Visit the soil to view these stories

One solution to the problem of too much CO2 in the atmosphere is to pay farmers for the CO2e, they sequester in the soil or for the improvements they make to the landscape.
Farmers and pastoralists are at the mercy of variable climate, economic and conditions with less certainty of rainfall, seasons, input costs, and the end prices set for their products. Facing high risk and little certainty favours short term decisions that enable them to just stay in business. The average farmer income in Australia is below the average wage and has been declining over the years. The high number of farmers leaving the sector has little to do with their business skills but the uncertainty in a difficult market.

Paying farmers to manage the land and their business with a longer-term view to soil health and productivity rather than of necessity short term economics would enable the land manager time to transition to the practices that support building healthy soil. It would benefit the land manager and our food production

Farmers and pastoralists must be enabled to be part of the solution to agriculture and climate change.
One solution that is gaining traction overseas is some large companies are paying farmers for the carbon they sequester in the soil. Australia has been operating a Carbon Emissions Reduction Fund, where the Carbon Farming Initiative, enables landowners to earn credits for each tonne of CO2e stored. So far, it has had limited uptake by the farmers due to the complicated paperwork, expensive measuring requirements, time frame constraints and the meagre price paid by the Australian government with only $17 per tonne of sequestered carbon compared to more than $50 per tonne in Europe.

However it is one solution to reducing CO2 in the atmosphere that is seen by Government and farmers as worth further work.

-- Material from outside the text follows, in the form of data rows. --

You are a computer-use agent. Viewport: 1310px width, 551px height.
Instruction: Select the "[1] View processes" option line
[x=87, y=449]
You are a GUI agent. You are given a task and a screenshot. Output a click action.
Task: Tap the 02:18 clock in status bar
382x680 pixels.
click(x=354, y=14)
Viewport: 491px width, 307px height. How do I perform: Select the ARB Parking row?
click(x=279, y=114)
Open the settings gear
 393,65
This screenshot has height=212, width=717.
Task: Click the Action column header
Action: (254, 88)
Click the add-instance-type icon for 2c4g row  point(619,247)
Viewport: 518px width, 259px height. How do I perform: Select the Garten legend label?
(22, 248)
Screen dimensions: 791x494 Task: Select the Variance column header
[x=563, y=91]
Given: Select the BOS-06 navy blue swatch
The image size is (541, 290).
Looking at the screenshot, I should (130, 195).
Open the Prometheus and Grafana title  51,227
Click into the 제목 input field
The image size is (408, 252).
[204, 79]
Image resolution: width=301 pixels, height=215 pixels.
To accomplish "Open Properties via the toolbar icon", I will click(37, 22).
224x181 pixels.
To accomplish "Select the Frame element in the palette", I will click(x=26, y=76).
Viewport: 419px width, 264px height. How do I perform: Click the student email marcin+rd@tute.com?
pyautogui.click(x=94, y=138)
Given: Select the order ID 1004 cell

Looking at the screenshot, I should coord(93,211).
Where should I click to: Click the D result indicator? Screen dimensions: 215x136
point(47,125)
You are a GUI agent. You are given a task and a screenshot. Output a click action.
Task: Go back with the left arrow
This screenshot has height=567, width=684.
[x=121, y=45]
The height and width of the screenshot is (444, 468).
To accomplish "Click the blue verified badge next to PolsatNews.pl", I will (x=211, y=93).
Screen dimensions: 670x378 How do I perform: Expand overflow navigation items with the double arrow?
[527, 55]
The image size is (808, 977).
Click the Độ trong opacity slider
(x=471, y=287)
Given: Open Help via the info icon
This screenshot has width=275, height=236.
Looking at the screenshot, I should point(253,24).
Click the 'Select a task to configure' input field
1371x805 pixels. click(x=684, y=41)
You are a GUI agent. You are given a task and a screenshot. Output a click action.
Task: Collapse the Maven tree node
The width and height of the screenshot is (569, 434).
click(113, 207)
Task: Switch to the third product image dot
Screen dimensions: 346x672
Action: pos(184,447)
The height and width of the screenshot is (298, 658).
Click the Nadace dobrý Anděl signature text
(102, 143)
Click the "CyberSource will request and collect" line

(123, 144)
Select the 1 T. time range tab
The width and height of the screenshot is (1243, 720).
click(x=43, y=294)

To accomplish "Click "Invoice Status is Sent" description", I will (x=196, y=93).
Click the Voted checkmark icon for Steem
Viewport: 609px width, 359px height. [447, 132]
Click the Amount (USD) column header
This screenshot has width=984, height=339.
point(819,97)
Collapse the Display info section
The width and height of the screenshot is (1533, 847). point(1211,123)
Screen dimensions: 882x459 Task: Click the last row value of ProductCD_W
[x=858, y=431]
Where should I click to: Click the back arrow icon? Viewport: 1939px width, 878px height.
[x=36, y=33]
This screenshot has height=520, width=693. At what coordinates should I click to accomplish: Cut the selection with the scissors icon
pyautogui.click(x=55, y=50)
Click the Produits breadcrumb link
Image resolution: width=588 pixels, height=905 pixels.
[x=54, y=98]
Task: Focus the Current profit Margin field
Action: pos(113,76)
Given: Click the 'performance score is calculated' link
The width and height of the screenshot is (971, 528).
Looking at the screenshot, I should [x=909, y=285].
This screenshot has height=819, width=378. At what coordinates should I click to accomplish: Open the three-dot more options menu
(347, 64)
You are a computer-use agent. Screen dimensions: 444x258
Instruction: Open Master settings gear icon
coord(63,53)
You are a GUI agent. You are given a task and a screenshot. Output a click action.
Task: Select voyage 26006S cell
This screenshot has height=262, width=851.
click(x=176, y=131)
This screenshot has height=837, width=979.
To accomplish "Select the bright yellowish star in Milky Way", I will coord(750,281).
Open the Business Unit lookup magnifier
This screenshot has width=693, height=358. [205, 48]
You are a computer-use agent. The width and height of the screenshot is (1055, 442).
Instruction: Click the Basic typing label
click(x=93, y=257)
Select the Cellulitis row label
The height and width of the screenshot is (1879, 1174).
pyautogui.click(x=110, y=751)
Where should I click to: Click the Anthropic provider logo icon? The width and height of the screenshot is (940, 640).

Estimates on the potential drawdown of C02 vary and there are many scientists who have made calculations. Two predictions come from the esteemed Australian scientist and farming advisor Dr Christine Jones and the former President of the International Union of Soil Scientists, Professor Rattan Lal. Dr Christine Jones has calculated that 5-20 tonnes of C02 can be sequestered in the soil, per hectare each year, (within some landscape provisions). Dr Rattan Lal says that restoring soils of degraded and desertified ecosystems can store an additional 1-3 billion tonnes of carbon per annum in the world’s soils, which is roughly equivalent to 3.5-11 billion tonnes of CO2 emissions. There are many estimates and a similar number of detractors. It’s a difficult calculation.

Let’s focus on the farmers who are practicing regenerative agriculture in all areas of Australia and showing that they can restore degraded land and increase the soil carbon content. From the semi-arid areas of the Murchison District in Western Australia to Gulgong, a warm temperate area of NSW to the temperate areas of Victoria and Hobart, farmers and pastoralists are showing they can restore degraded land and increase the soil carbon with their agricultural practices. They need support to farm with a view to the long-term benefits to the health of the soil, to the farming community and to the planet.